Materials and methods

Chemicals

Methanol and chloroform were of analytical grade and purchased from Aladdin (Shanghai, China). Distilled water was obtained from a Millipore Direct-Q3 UV system (MilliPore, Boston, MA, USA). Please note that methanol and chloroform are harmful; therefore, these solvents must be handled in a fume hood and avoid skin contact or inhalation.

Animals

Eight-week-old Sprague-Dawley rats (male; n = 20; body weight = 225 ± 12 g) were purchased from the SLAC Laboratory Animal Co. Ltd. (Shanghai, China). All rats were housed in the specific pathogen-free colony under a controlled condition (room temperature = 22 °C; light/dark cycle = 12 h/12 h, lights on at 7:00 a.m.) at the Laboratory Animal Center of Wenzhou Medical University (Wenzhou, China). Rats were given free access to standard rat chow and tap water. This study was conducted in accordance with the “Guide for the Care and Use of Laboratory Animals” and approved by the Institutional Animal Care and Use Committee of Wenzhou Medical University.

Tissue sample collection

All rats were sacrificed by decapitation after a 12-h fasting. Brain, heart, liver, kidney, muscle, and pancreas tissues were extracted, immediately frozen in liquid nitrogen, and stored at − 80 °C until use.

Metabolite extraction optimization and NMR-based metabolomics analysis

To ensure consistency for the extraction optimization study, brain, heart, liver, kidney, muscle, and pancreas tissues obtained from 20 rats were correspondingly mixed and homogenized using a handheld homogenizer. Polar metabolome were extracted using the MCW extraction method. The general procedure of MCW method includes the following: the frozen tissue was weighed into a tube and then ice-cold methanol and distilled water were subsequently added to the tube; the mixture was homogenized using a handheld homogenizer; ice-cold chloroform was subsequently added to the mixture and vortex-mixed for 10 s; the mixture was stood on ice for 15 min and centrifuged at 10,000×g for 15 min at 4 °C; lastly, the supernatant was transferred to a new tube, lyophilized for 24 h, and kept at − 80 °C until analysis.

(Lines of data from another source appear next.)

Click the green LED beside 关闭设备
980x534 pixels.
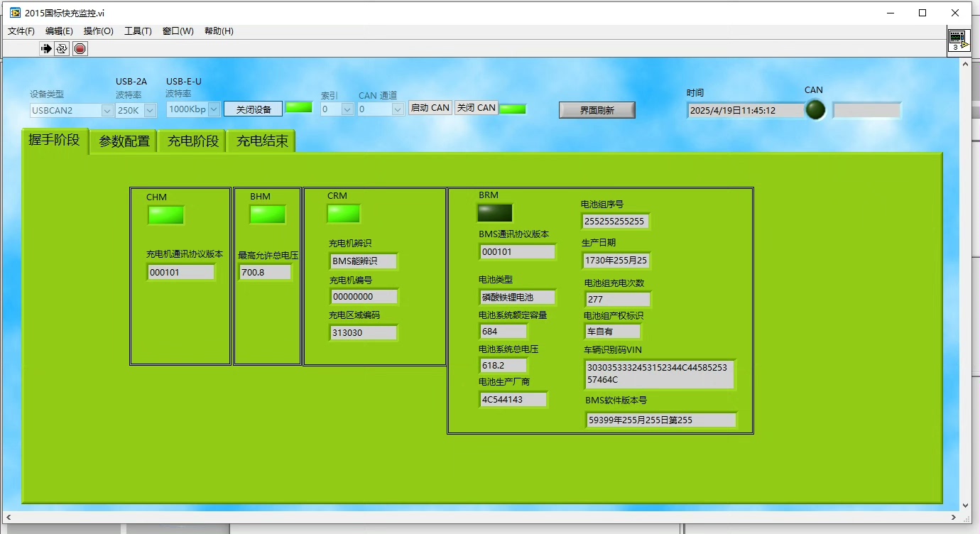[299, 108]
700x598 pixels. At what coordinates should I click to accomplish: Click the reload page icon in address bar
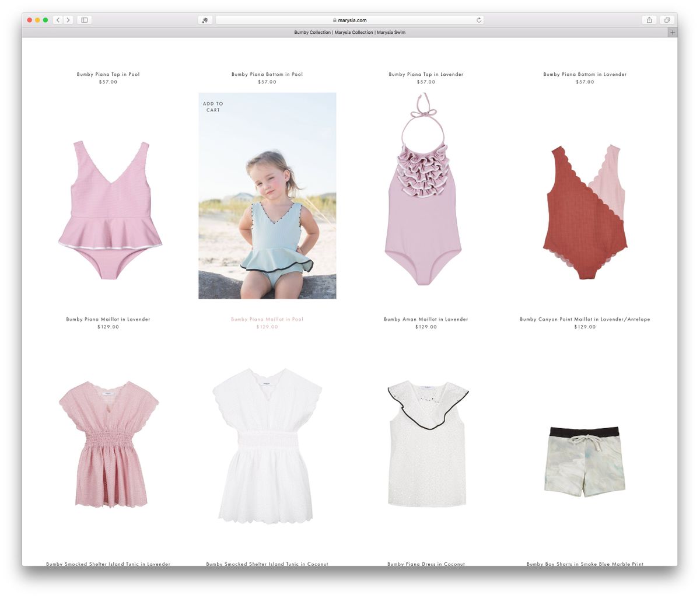click(x=479, y=20)
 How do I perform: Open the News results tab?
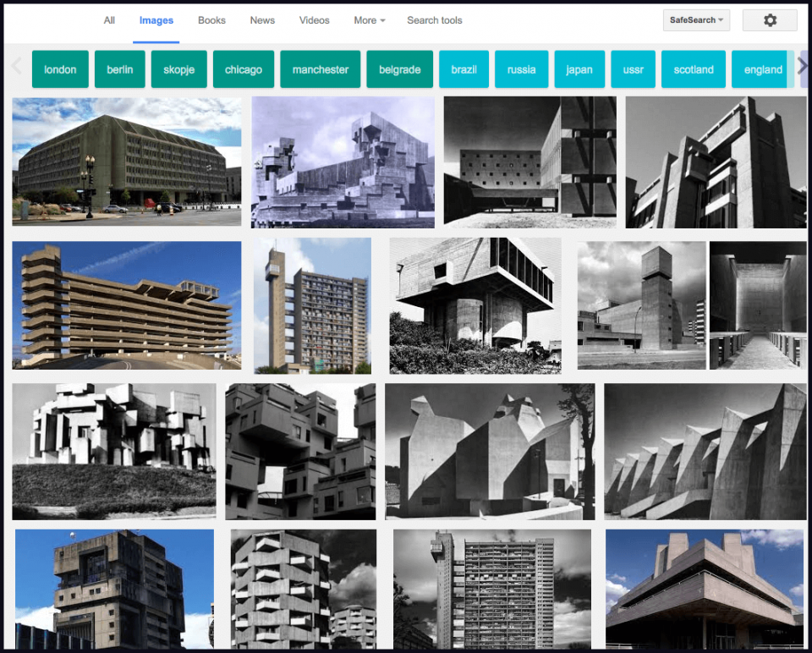(x=262, y=19)
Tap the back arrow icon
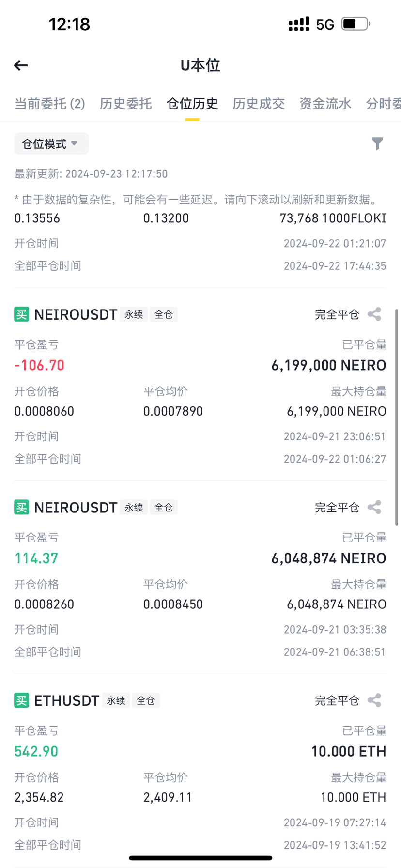Screen dimensions: 401x868 point(21,65)
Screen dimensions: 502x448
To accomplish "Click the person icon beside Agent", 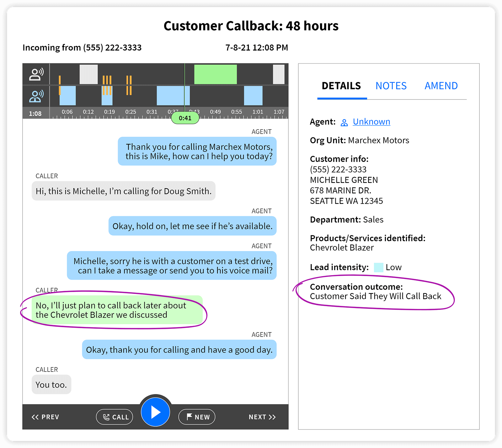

The lyophilized extract was reconstituted in the tube with 0.6 ml of D2O (99.5%) containing 0.05% of sodium trimethlysilyl propionate-d4 (TSP) and transferred to a 5 mm NMR tube for metabolomics analysis. 1H NMR metabolic profiling of tissue extract was measured by using a Bruker AVANCE III 600 MHz NMR spectrometer (Bruker BioSpin, Rheinstetten, Germany). A standard single-pulse sequence with water signal pre-saturation (“zgpr,” Bruker) was performed at 25 °C. The main acquisition parameters were set as follows: scans, 256; acquisition time, 2.65 s per scan; data points, 64 K; spectral width, 12,000 Hz; relaxation delay, 6 s. Then, the 1H NMR spectra were referenced to the TSP peak at 0.0 ppm and preprocessed using auto-phase and auto-baseline corrections using Topspin software (v2.1 pl4, Bruker BioSpin, Germany).

During the procedure of MCW extraction, we speculate that the ratio of methanol, chloroform, and water will greatly impact on the data quality of metabolome. In the present study, metabolite extraction was carried out with different solvent mixtures defined using a mixture design approach. The mixture design method is an efficient DoE approach that is able to determine the optimal mixture proportion of different constituents for achieving a desired outcome [19]. For untargeted metabolomics, the desired result is to acquire more abundant and reproducible metabolic information from biological samples. Hence, in this study, we also used the mixture design method to optimize the final ratio of MCW extraction for maximizing the metabolome coverage and reproducibility in different tissues of rats, including brain, heart, liver, kidney, muscle, and pancreas. The effects of three independent variables, namely methanol (X1), chloroform (X2), and water (X3), on the number of peaks (NP, Y1) and coefficient of variation (CV, Y2) were analyzed using the mixture design method under SAS software (design of experiments, SAS 9.2, SAS Institute Inc., Cary, NC, USA). Ten design points labeled from E1 to E10 were listed in Table 1. The range of independent variables was set to 2–8 ml/g wet tissue weight, but note that this range can be user-defined. The NP value was automatically counted as peaks with the intensity above 10,000 from each NMR spectrum using Topspin software (v2.1 pl4, Bruker BioSpin, Germany). In addition, each experiment was conducted in five times and the CV value was calculated as the ratio of the standard deviation to the mean of the NP value to indicate data reproducibility using Microsoft Excel 2010 (Microsoft Corp., Redmond, WA). The threshold of peak intensity and the CV value can also be user-defined, but please note that these settings should be fixed for all the experiments.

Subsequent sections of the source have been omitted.